As I grow older, I find there are some other three word utterances that catch in the throat, feeling every bit as vulnerable to speak aloud. One is ...

I don't know.

We live in a culture that highly values education, knowledge, and intelligence. For the first part of our lives, it is a primary measure of our competency, as we receive grades, test scores and intelligence quotients. We say, "knowledge is power." And with all our scientific and technological advances, we can feel like there is always more to know. There's not just a set of World Book encyclopedias to be learned; there's the whole World Wide Web, with endlessly expanding knowledge! If we will just read and study more, and think harder, maybe, just maybe we can keep up, be smart enough.

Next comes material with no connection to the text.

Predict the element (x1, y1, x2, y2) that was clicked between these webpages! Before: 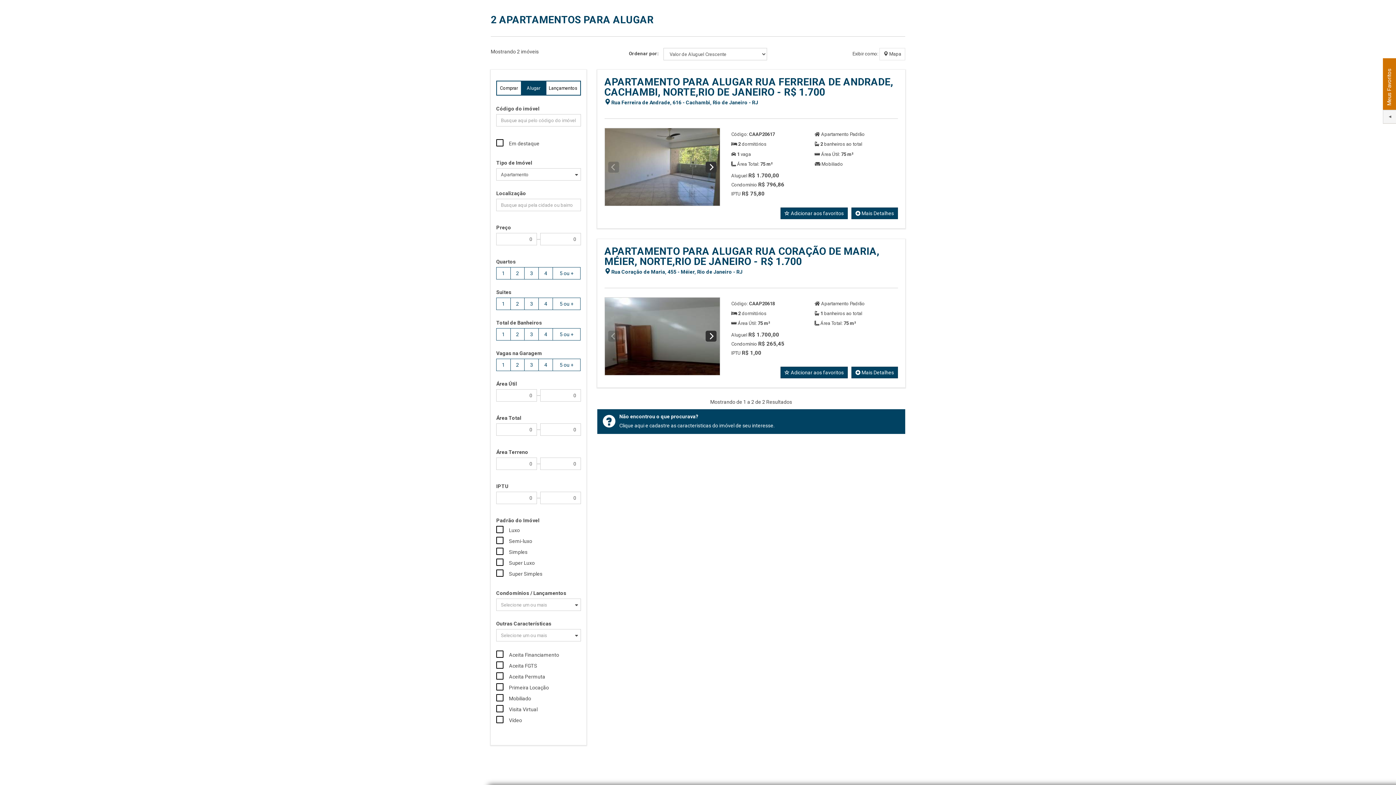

As a pastor, I remember how much pressure I felt to know. People had questions; I wanted to provide answers. People had doubts; I wanted to offer assurance. Plus I didn't spend three years and thousands of dollars in seminary for nothing! I had my framed Master of Divinity and bookcases of books behind my desk to try to convince folks (and myself) that I knew something.

Then there was one week when I was preparing a sermon, when my grand illusions about my knowing self shattered into pieces. The questions and needs, the pain and suffering, the brokenness of the world were all so huge and unwieldy, I succumbed. I had no idea why things were the way they were, what they meant, how we could change them, or when God's beautiful vision from Isaiah might finally, really, wholly become true. I knew I couldn't fake it or BS these people for whom I had such love and respect. So I got into the pulpit, and in a moment of humiliating integrity preached, I don't know.

Strangely I felt an odd liberation and peace in doing so. Because I wasn't saying I don't know in a hopeless vacuum. It was conceding I don't know in the context of trust and prayer in One who does.

I came to see that in the Isaiah text I was preaching, the crux of the problem was that the Israelites were carrying on as if there were no God. And in some sense, you can read all of scripture as a narrative of folks who forget who is God and then remember again and then forget and so on. And it's when they forget, when people think they know more than God, when they take matters into their own hands, that's precisely when they get in a whole heap of trouble.

So perhaps admitting we don't know, that we don't have all the answers, is the first step in remembering who is God. In letting God be God.

I encourage you to give those three little words a try. It is vulnerable and humiliating, no doubt. But I believe in the context of prayer, the humble confession I don't know opens the floodgates to grace.